- [WORK INSTRUCTION]: Looking at the records below, please work out how many lines contain the word "computer" and give the number alone.

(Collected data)

· · · ·

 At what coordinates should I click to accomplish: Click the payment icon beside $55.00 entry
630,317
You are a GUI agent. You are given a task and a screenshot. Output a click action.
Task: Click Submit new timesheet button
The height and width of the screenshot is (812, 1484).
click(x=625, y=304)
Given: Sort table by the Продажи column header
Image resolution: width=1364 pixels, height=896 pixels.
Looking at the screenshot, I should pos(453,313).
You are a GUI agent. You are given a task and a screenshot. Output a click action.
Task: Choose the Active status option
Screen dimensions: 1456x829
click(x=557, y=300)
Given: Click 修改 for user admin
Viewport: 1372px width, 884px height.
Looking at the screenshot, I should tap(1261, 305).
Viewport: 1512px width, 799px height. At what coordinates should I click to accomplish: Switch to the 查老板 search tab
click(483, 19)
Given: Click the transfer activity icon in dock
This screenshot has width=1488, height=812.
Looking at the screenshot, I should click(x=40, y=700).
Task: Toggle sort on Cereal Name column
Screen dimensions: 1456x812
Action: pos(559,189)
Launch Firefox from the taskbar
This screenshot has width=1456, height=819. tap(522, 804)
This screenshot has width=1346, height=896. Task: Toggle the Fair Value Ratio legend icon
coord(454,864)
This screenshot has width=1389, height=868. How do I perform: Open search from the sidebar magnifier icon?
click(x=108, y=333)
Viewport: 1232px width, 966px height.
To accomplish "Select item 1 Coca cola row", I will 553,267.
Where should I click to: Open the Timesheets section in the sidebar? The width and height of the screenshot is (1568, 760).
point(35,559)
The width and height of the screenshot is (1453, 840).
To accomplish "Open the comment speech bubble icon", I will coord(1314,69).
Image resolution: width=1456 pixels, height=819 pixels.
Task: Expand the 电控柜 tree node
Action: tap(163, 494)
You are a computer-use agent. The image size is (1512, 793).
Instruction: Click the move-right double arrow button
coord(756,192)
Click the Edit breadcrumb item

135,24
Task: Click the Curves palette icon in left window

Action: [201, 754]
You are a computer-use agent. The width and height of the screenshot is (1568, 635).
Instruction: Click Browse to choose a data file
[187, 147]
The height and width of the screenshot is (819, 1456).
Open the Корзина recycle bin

· · · ·

- [ANSWER FOR THE TASK]: 2